= Parteihochschule Karl Marx =

The Party Academy Karl Marx (Parteihochschule Karl Marx) was an academy (Hochschule) that was founded in 1946 in the Soviet occupation zone. During the German Democratic Republic (East Germany), it was subordinate to the Central Committee of the Socialist Unity Party. Teaching ceased on 30 June 1990.

==History==
During the reign of the Socialist Unity Party, the Academy was the highest institution of Marxist-Leninist education, above the Bezirksparteischulen (regional party schools) and Kreisparteischulen (district party schools).
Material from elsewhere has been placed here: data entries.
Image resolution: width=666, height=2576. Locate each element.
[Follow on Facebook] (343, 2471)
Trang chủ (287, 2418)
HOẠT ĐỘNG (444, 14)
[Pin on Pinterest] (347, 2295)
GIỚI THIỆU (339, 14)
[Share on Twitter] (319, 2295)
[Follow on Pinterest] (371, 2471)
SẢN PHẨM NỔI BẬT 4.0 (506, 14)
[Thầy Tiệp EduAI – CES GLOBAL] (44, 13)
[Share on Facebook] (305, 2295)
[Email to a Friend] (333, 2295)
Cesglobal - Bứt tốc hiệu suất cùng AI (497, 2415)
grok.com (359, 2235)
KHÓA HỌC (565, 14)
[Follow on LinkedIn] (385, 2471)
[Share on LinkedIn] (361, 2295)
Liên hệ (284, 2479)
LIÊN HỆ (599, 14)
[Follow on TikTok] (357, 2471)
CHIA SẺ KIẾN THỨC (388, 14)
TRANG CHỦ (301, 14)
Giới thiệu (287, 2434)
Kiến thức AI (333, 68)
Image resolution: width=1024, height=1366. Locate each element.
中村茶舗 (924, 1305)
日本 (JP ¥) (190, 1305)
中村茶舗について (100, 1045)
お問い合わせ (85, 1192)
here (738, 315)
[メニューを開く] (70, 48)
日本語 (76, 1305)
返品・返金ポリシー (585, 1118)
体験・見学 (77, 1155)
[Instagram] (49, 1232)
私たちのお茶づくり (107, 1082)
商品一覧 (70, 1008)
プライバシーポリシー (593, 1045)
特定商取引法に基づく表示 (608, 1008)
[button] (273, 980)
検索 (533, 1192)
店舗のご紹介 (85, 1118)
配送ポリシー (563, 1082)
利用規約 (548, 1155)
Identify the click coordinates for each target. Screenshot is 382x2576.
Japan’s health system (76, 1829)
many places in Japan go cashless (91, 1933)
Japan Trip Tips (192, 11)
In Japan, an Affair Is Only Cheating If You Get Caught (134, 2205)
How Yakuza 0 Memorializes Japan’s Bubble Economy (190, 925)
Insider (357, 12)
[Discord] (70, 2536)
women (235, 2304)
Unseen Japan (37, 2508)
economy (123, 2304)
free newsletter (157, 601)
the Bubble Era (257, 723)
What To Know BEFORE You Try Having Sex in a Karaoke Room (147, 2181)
The main alternative was studying at the Party Academy of the CPSU in Moscow.

Initially, the institution was subordinate to the Section for Agitation and Propaganda in the Central Committee of the Socialist Unity Party. From 1983 to 1990, the Secretary for Ideology and Culture was responsible.

During its existence, the academy offered studies and classes to more than 25,000 students. Among them were more than 1,200 students from socialist countries that had friendly ties with the GDR. Studies offered were Marxist-Leninist throughout. Numerous publications, both scientific and propagandist, were released. Members of the Socialist Unity Party and its organizations were delegated to studies of either one or three years duration, finishing as Diplom-Gesellschaftswissenschaftler (equivalent to a Bachelor in Social Sciences). Distance Studies were possible as well.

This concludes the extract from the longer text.